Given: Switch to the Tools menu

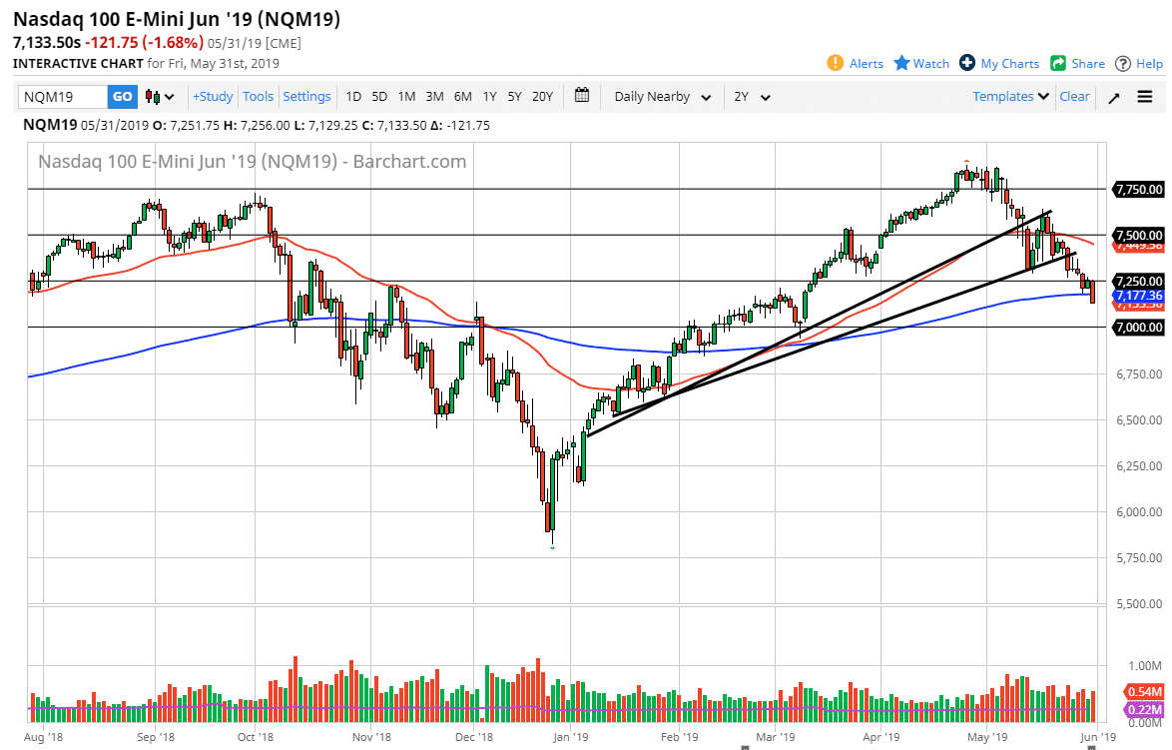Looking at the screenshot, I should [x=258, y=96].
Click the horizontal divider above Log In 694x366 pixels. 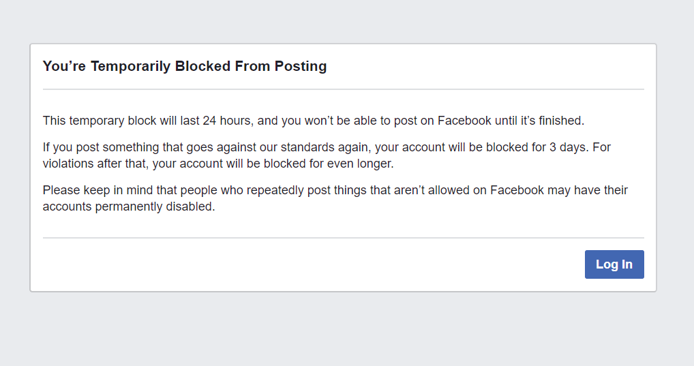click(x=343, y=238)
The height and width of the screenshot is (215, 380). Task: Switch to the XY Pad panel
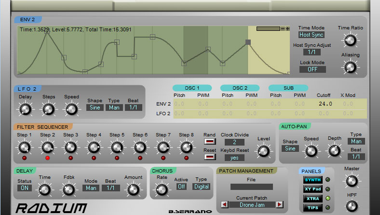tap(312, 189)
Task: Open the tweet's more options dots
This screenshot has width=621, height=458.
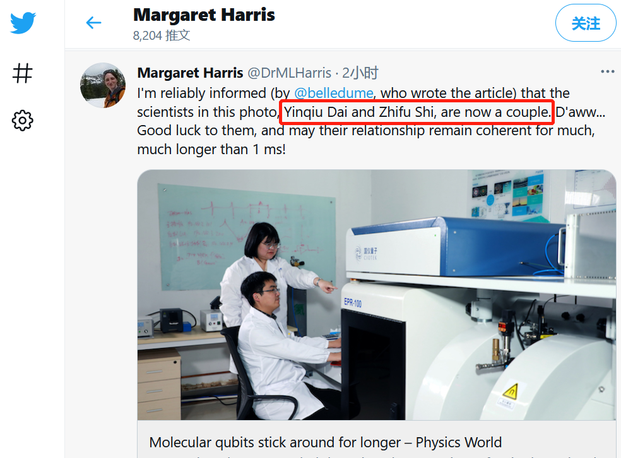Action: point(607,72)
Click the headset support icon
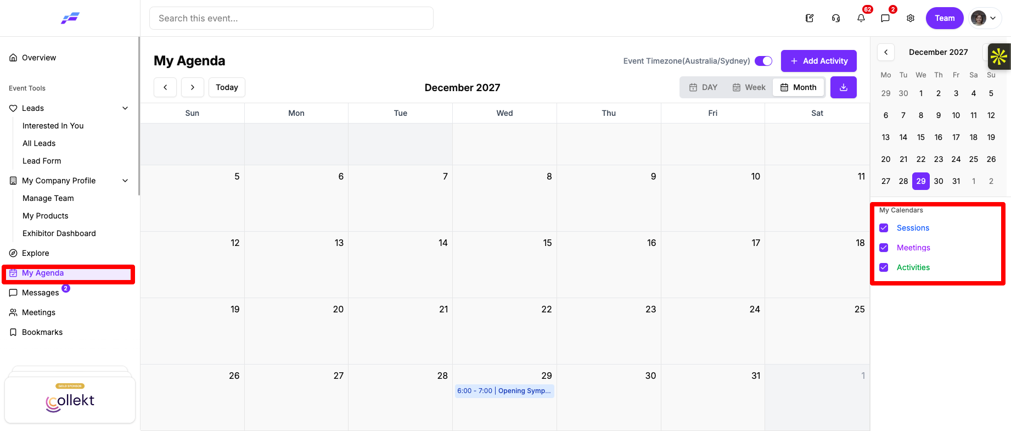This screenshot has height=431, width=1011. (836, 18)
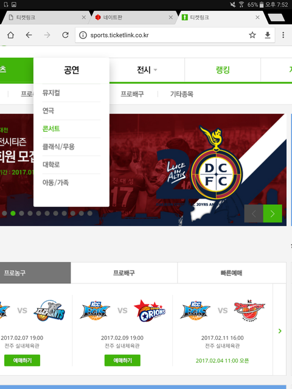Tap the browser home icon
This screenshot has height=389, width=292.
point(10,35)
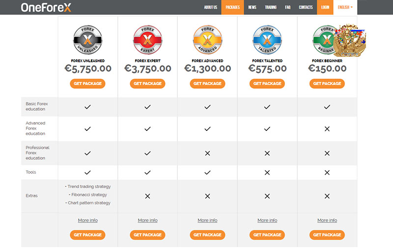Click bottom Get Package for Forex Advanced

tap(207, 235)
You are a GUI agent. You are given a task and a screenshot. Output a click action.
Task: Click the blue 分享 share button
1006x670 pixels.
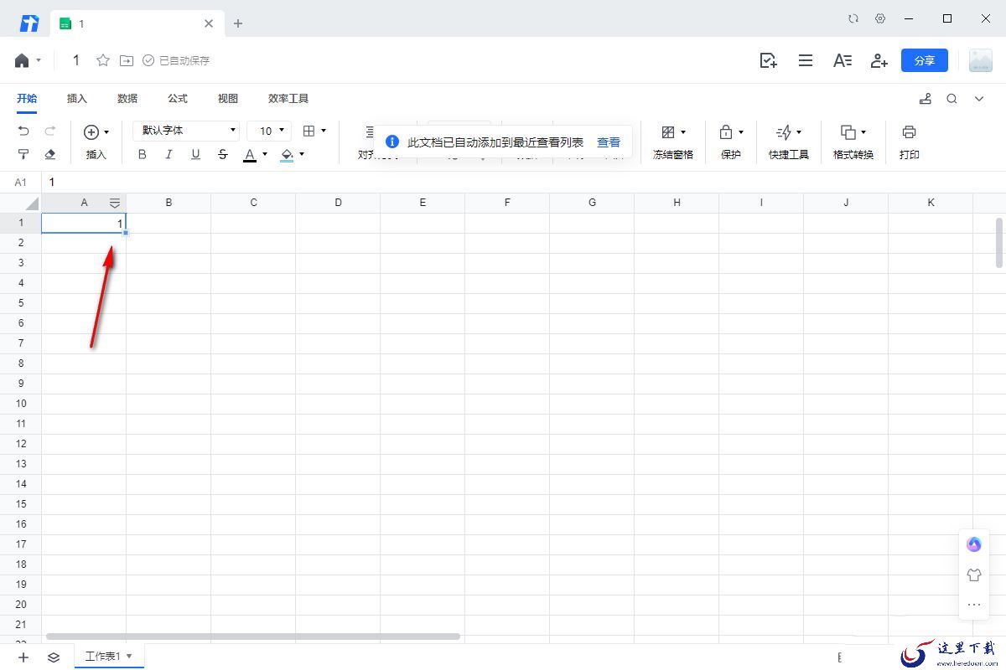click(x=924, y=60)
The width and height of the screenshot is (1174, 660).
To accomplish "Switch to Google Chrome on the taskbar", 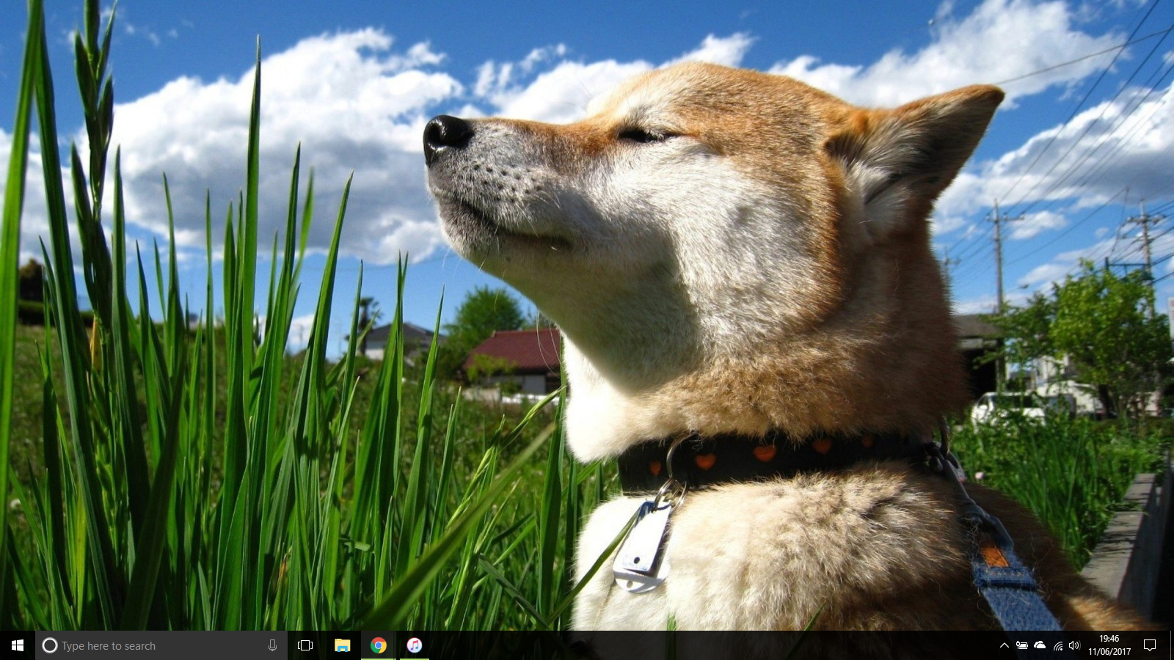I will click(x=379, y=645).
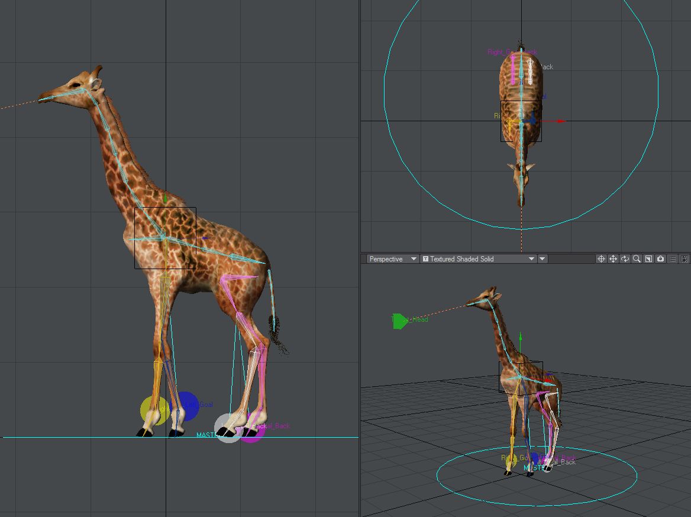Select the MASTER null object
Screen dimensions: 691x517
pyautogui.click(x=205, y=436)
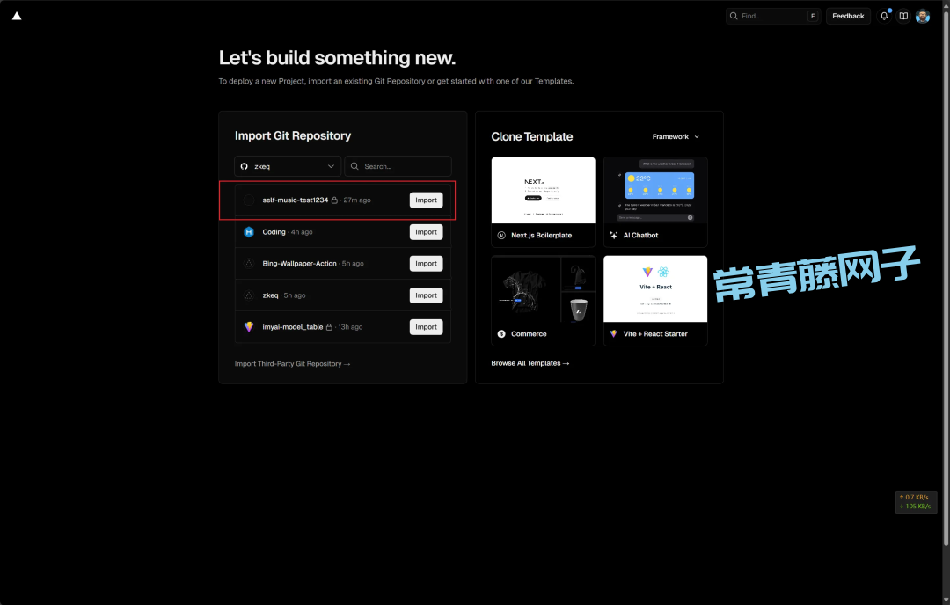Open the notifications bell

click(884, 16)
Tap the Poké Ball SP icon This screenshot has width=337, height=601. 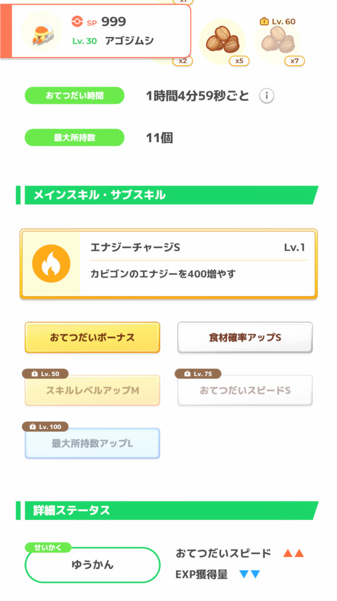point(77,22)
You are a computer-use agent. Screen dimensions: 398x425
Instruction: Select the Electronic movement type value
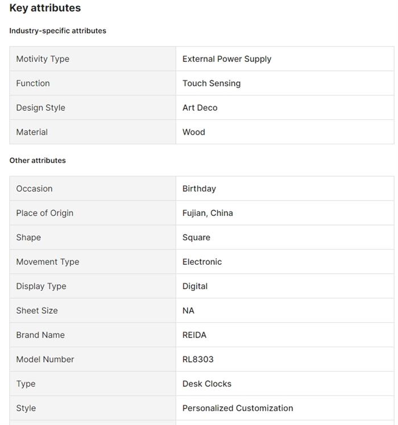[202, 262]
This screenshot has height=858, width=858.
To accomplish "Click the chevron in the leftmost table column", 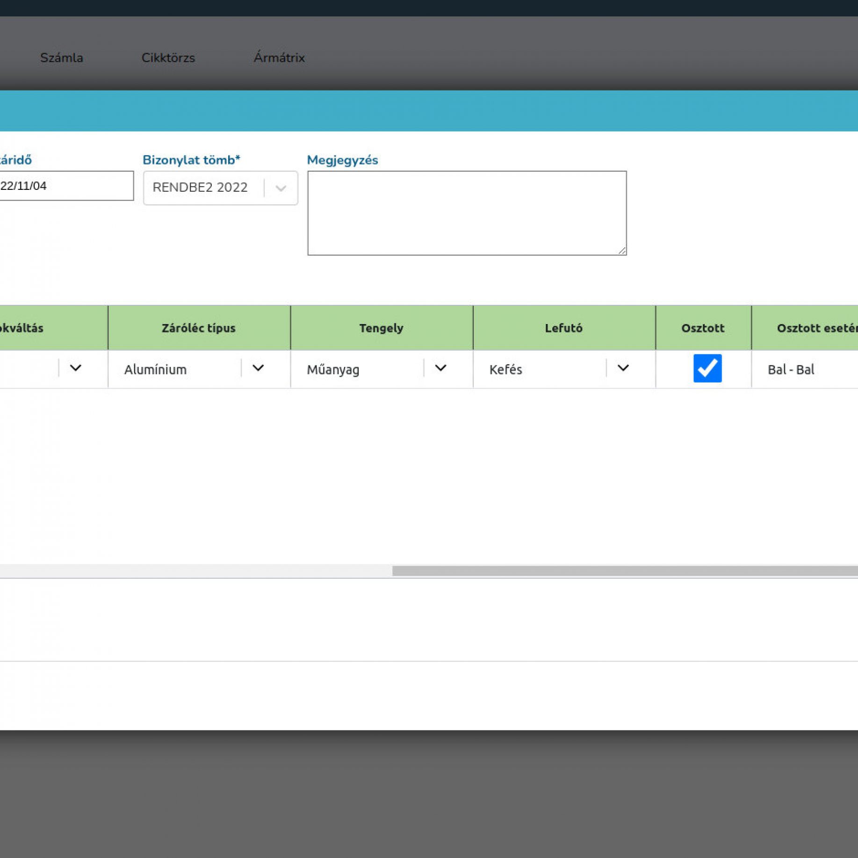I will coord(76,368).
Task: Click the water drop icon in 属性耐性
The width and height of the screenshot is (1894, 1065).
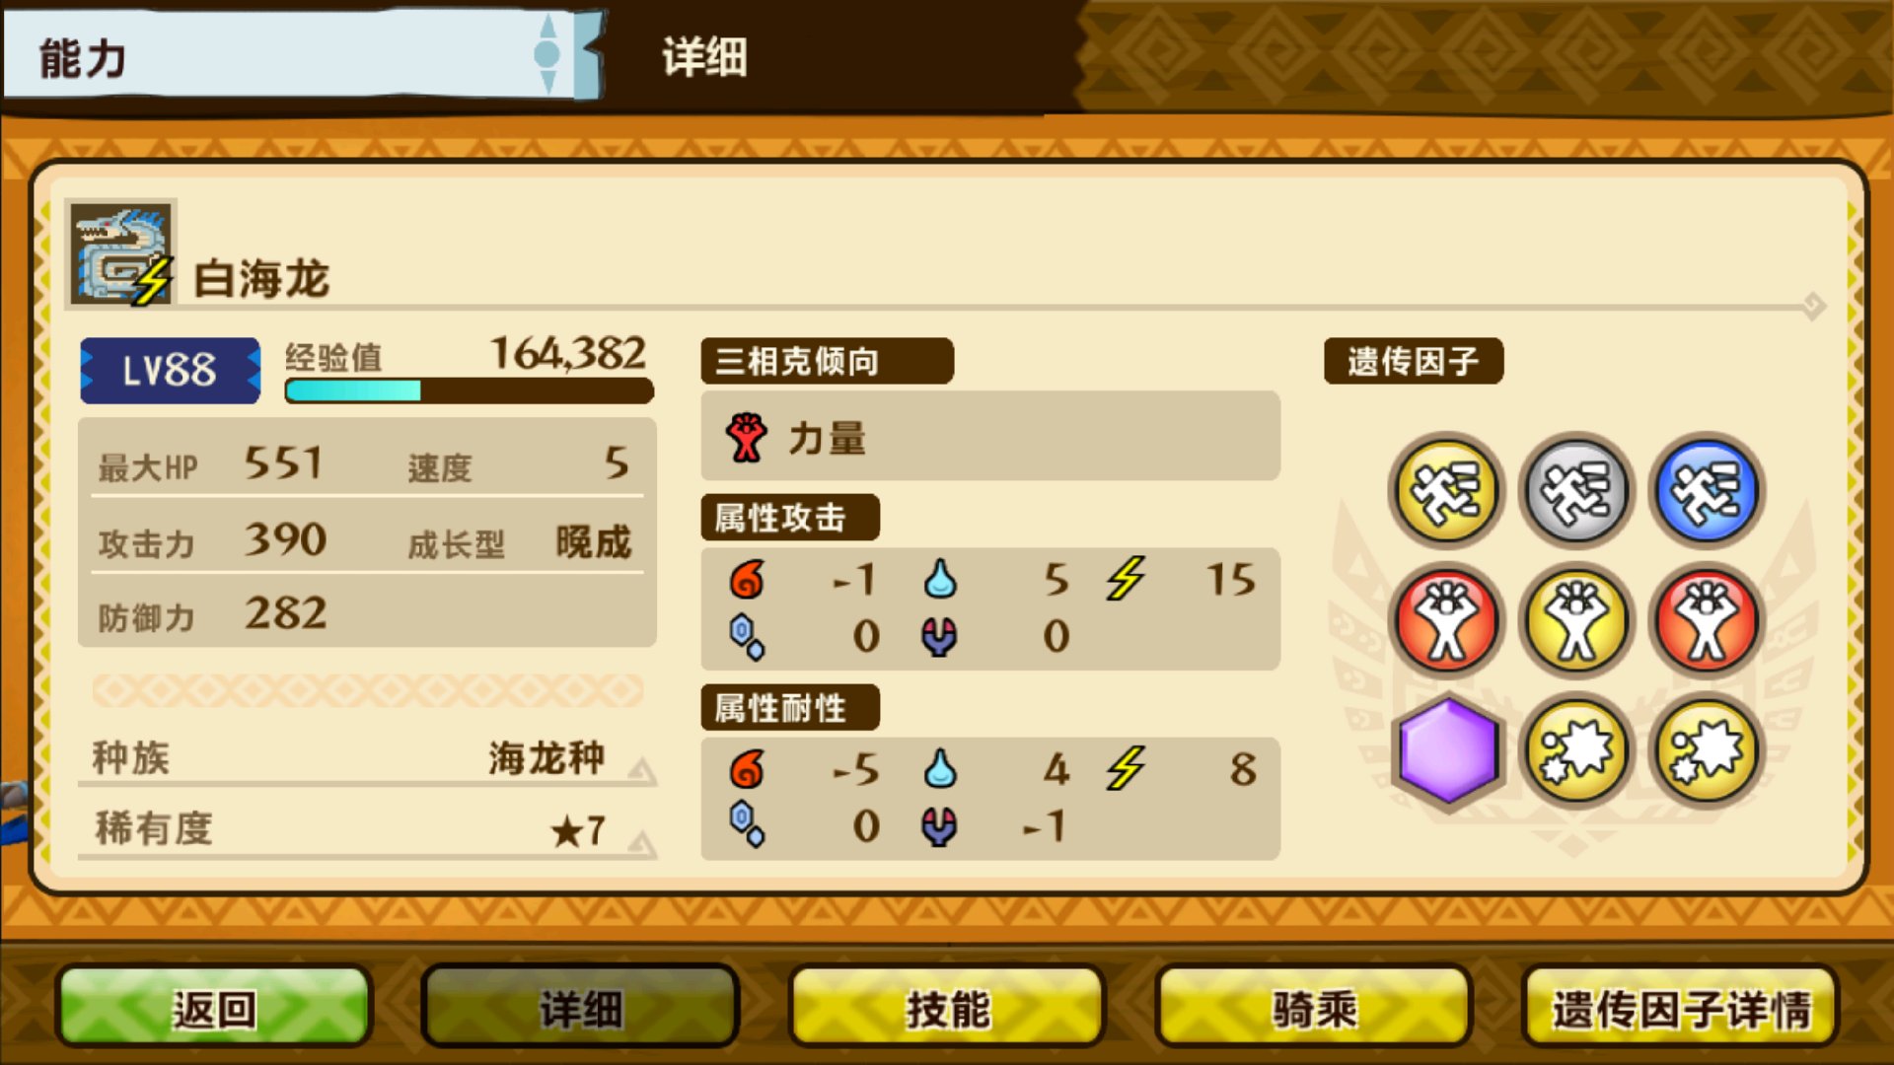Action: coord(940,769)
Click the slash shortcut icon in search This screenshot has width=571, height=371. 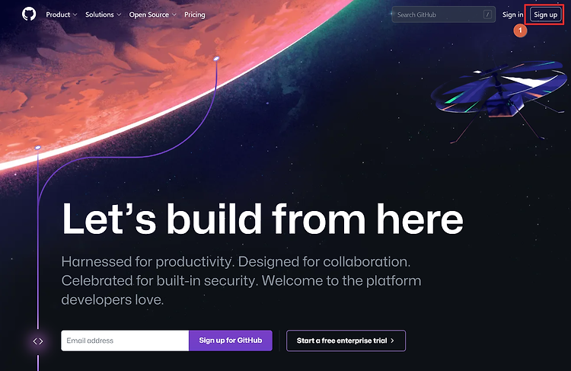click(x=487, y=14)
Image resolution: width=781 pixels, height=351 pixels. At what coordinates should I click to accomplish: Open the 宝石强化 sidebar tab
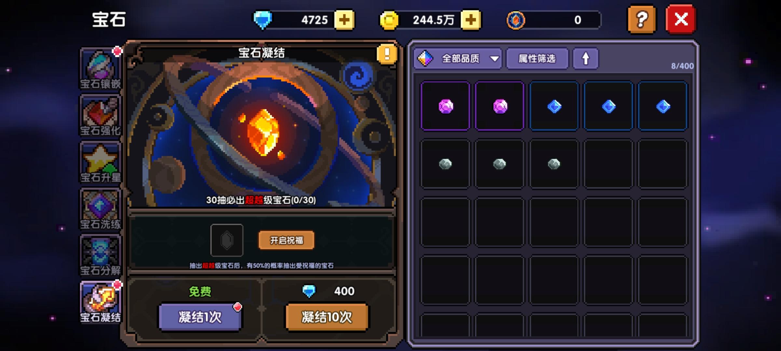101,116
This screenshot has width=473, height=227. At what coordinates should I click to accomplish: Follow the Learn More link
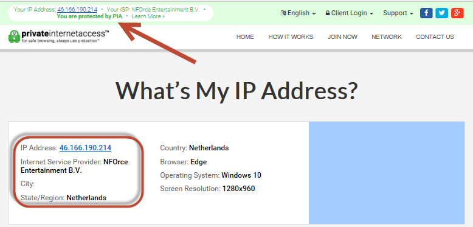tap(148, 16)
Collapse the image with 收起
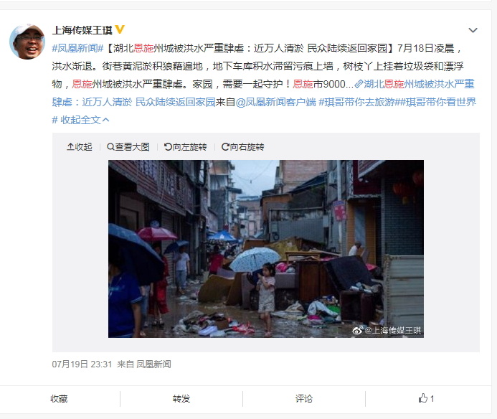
****************
Return the part of the material that opens with the line containing "This screenshot has width=473, height=227." and runs through the end of the material, reproducing each line verbatim. Leave the pictures out of your answer.

-- Answer to the task --
This screenshot has width=473, height=227. At what coordinates should I click to accomplish: Follow the Learn More link
tap(148, 16)
Collapse the image with 收起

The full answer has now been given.